*** Data supplied ***
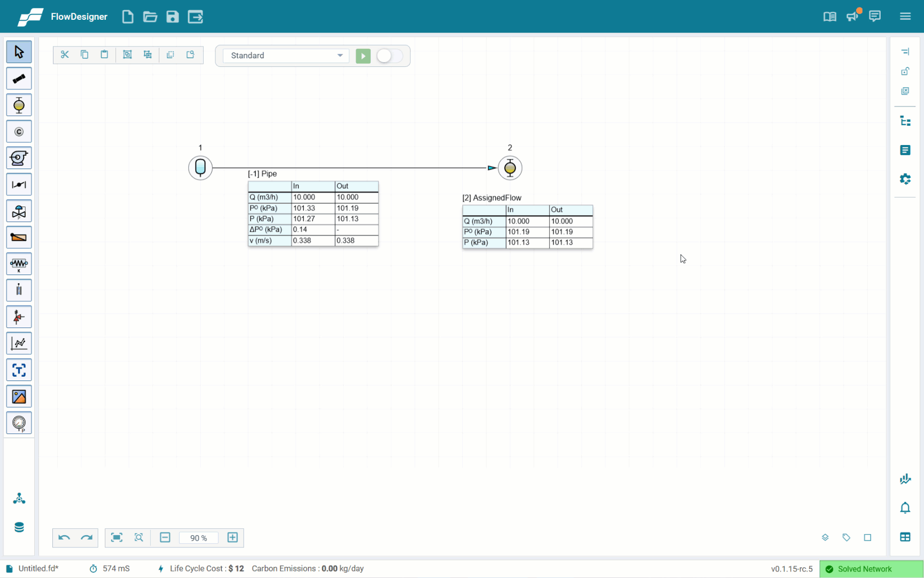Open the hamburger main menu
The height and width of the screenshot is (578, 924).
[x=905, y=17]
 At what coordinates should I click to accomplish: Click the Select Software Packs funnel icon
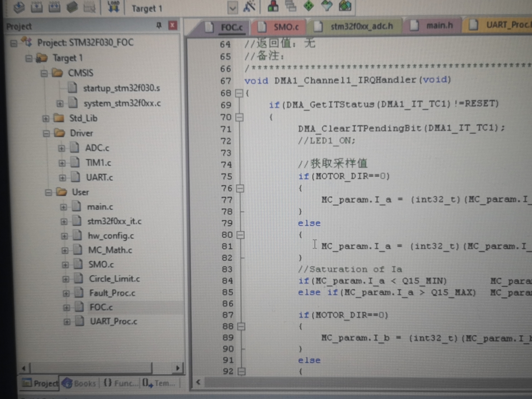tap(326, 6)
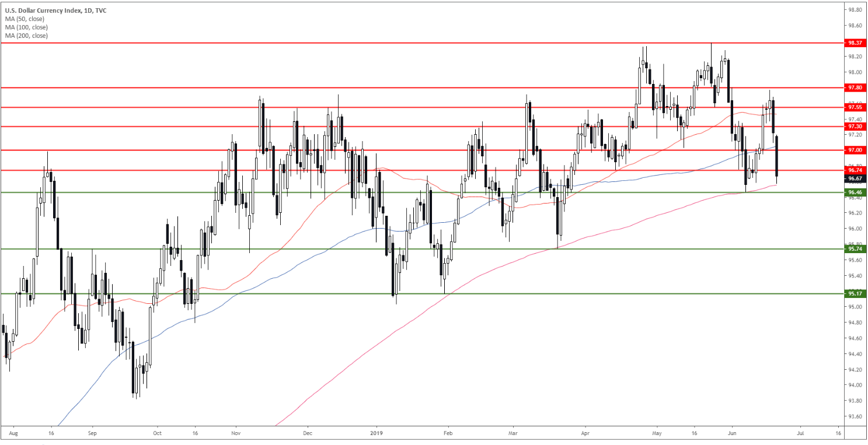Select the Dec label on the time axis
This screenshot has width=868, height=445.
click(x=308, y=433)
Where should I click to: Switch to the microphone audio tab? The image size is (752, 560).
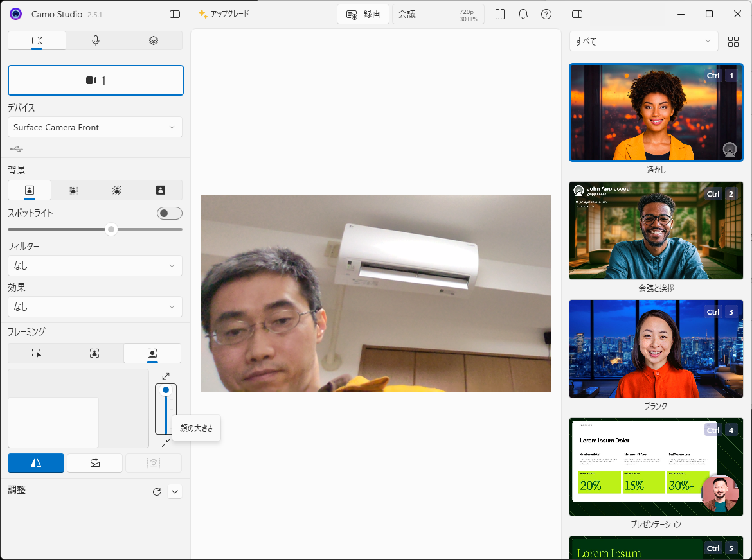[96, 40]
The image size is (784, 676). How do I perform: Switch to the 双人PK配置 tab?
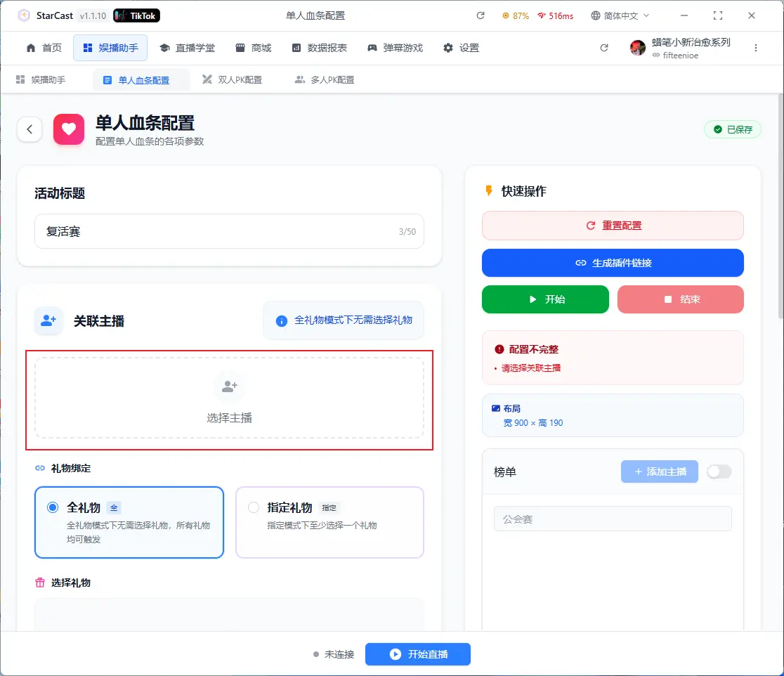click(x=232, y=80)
*** End of Data supplied ***
> _Problem requirements_:
Your task is to write out, exactly and without pictures, only the lines from the one holding "At what coordinates" to the last line of the data.

> _Your solution_:
 At what coordinates should I click to accomplish: Click the Select Software Packs funnel icon
tap(326, 6)
Select the Dec label on the time axis
This screenshot has width=868, height=445.
click(x=308, y=433)
Where should I click to: Switch to the microphone audio tab? The image size is (752, 560).
[96, 40]
The image size is (784, 676). How do I perform: Switch to the 双人PK配置 tab?
click(x=232, y=80)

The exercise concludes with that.